+++ Data section +++

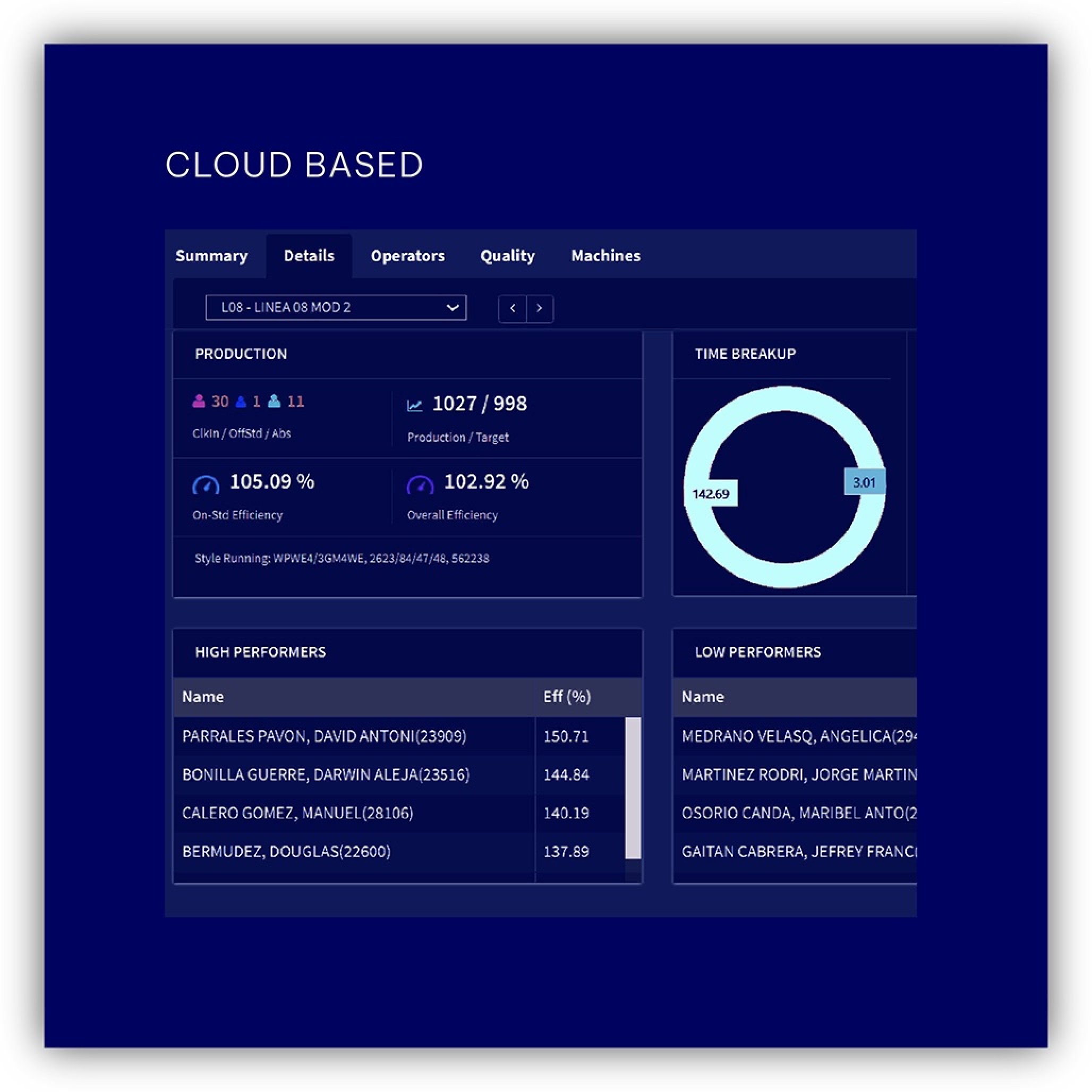This screenshot has height=1092, width=1092.
Task: Click the Eff (%) column header
Action: click(x=566, y=696)
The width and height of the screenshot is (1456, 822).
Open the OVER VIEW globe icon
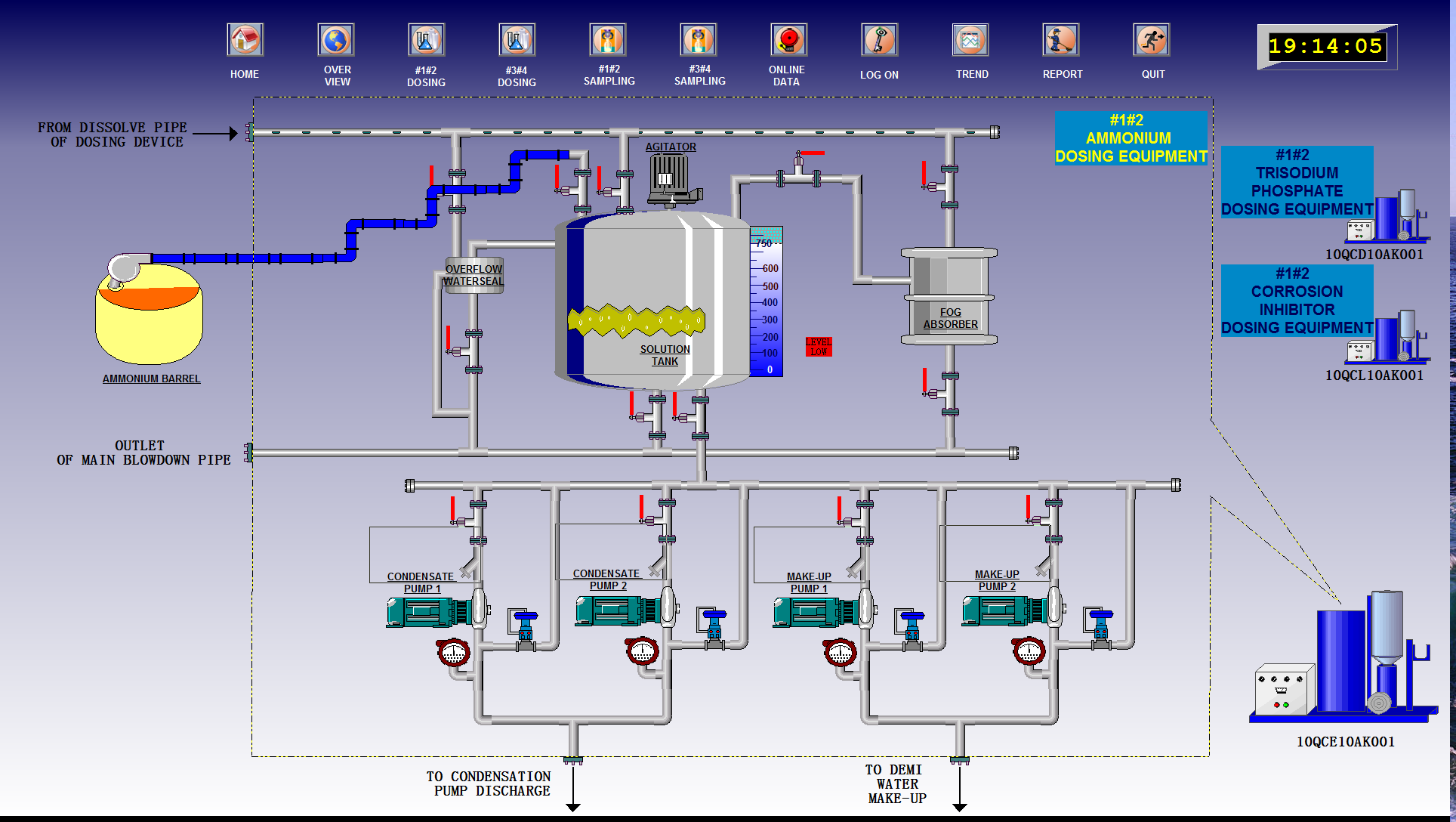[336, 40]
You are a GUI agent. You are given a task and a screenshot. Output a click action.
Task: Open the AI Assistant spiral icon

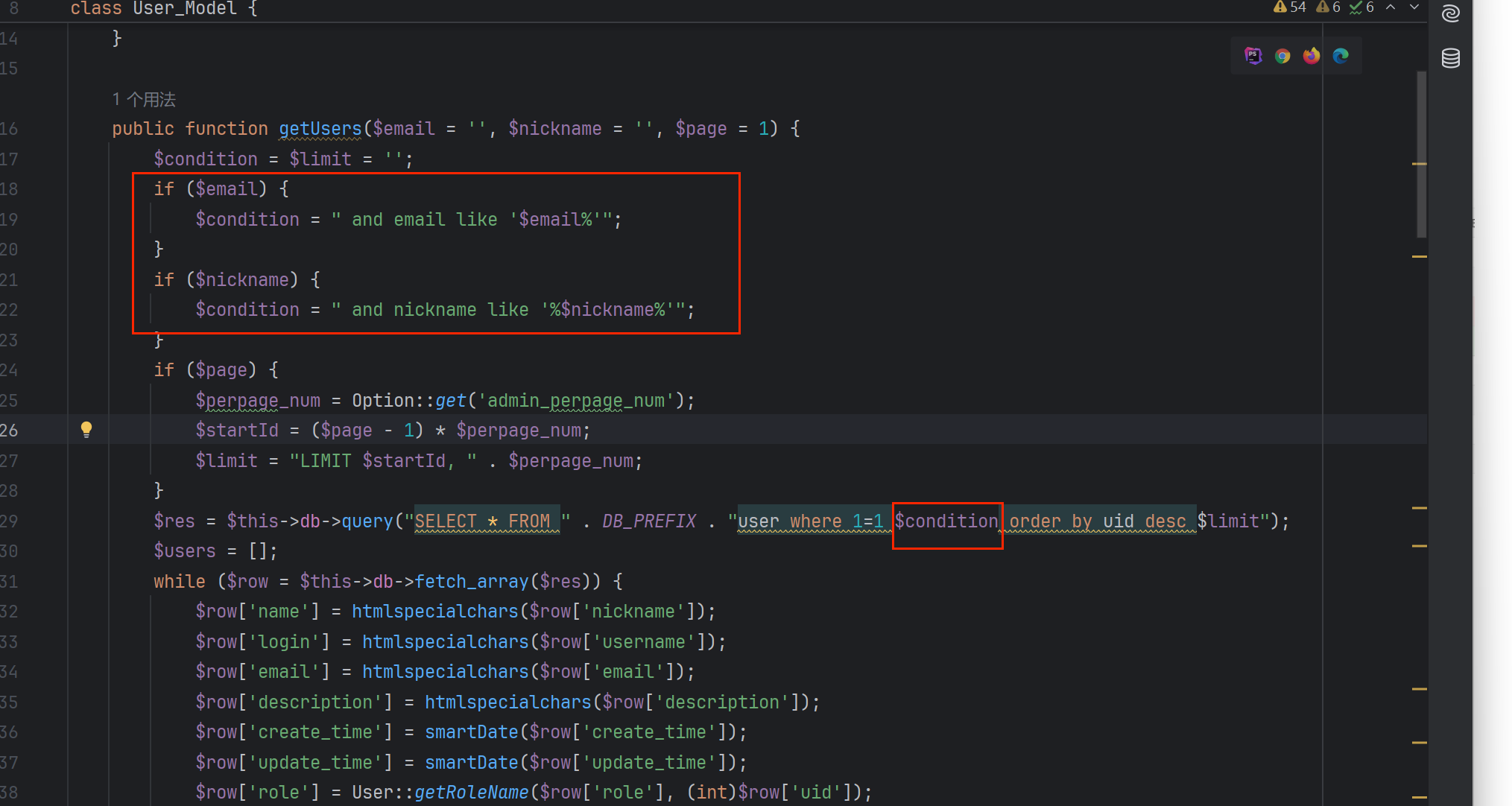coord(1450,13)
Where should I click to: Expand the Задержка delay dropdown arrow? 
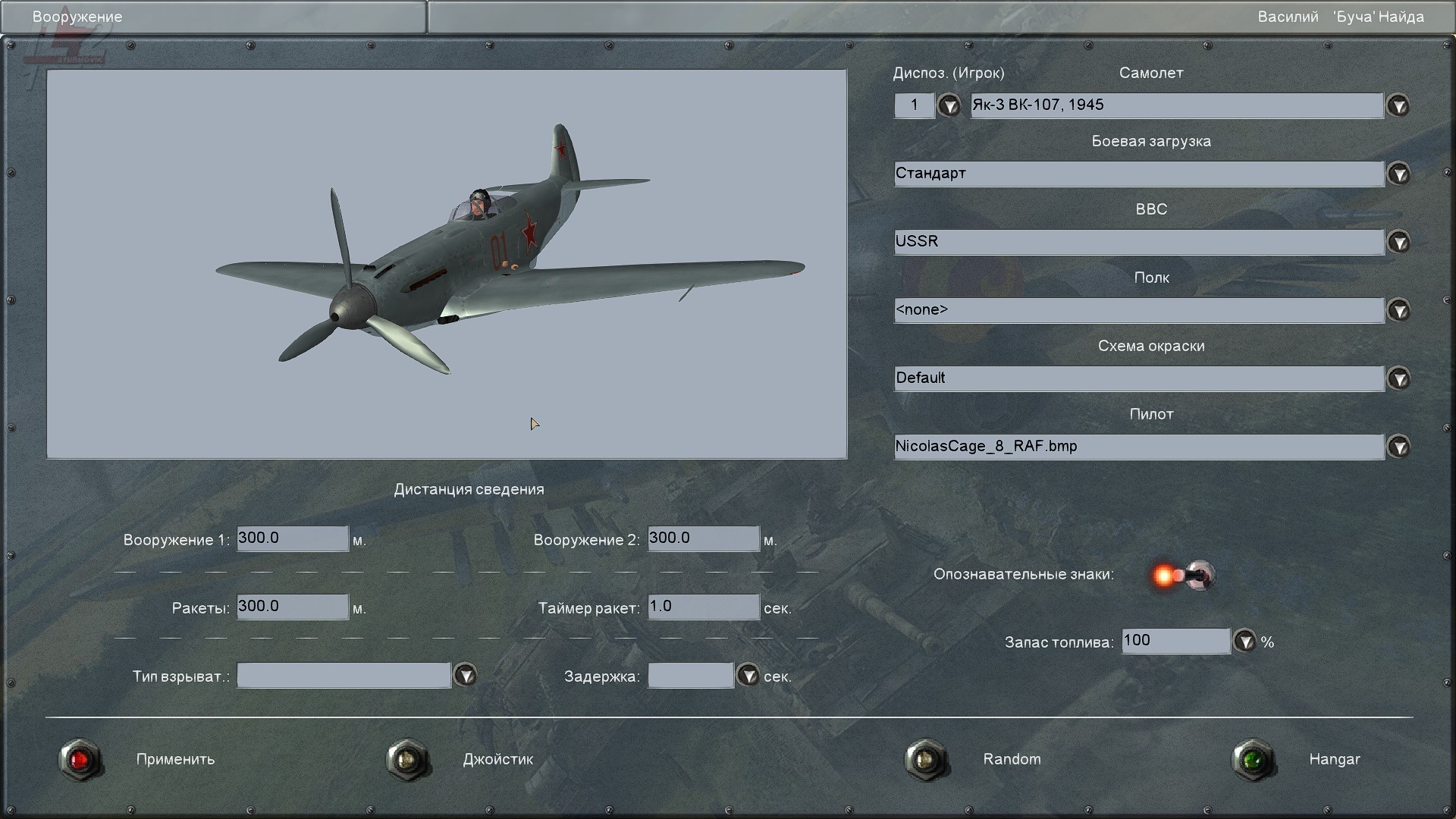[748, 675]
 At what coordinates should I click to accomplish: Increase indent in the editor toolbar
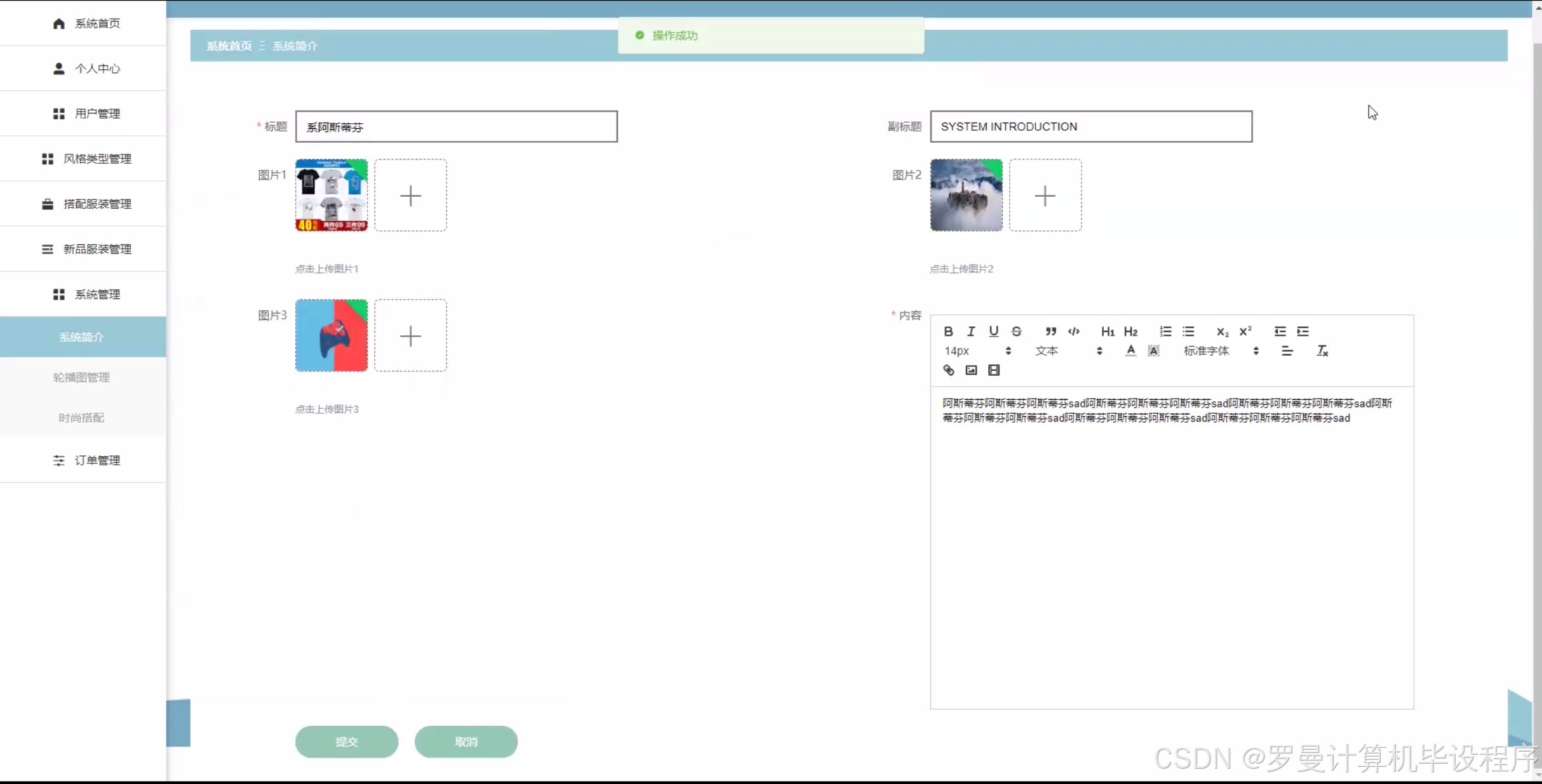pos(1303,331)
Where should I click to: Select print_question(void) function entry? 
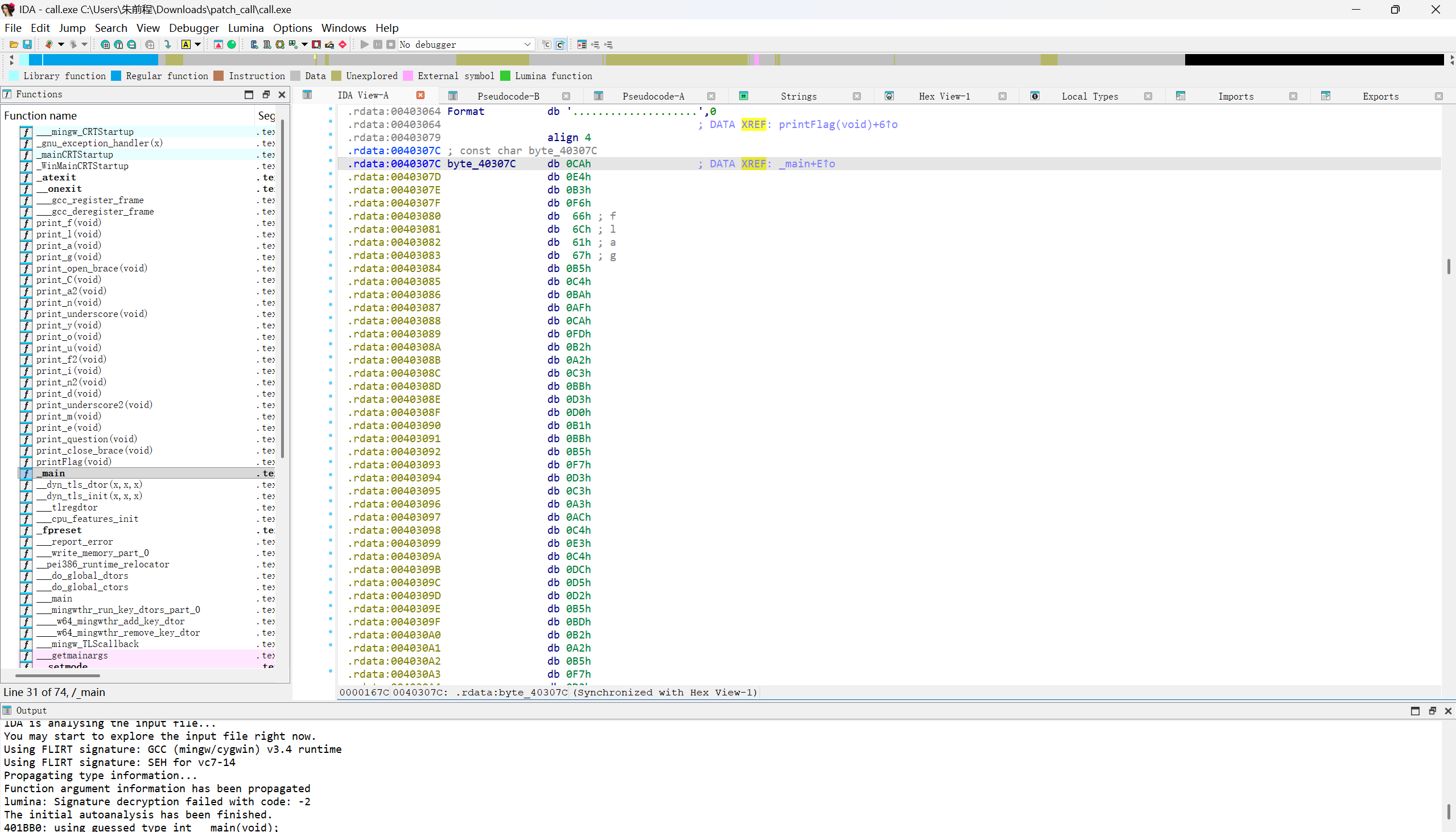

+++

Exercise aim: Leaving the pictures aside, transcribe only the lines from the one containing "The width and" to the final line of the listing above, inclusive, exactly as they appear.

Worked solution:
The width and height of the screenshot is (1456, 822).
Open the OVER VIEW globe icon
[336, 40]
You are a GUI agent. You are given a task and a screenshot. Output a click action.
Task: Open the AI Assistant spiral icon

coord(1450,13)
Where should I click to: Expand the Задержка delay dropdown arrow? 
[748, 675]
 At what coordinates should I click to accomplish: Increase indent in the editor toolbar
pos(1303,331)
Where should I click to: Select print_question(void) function entry? 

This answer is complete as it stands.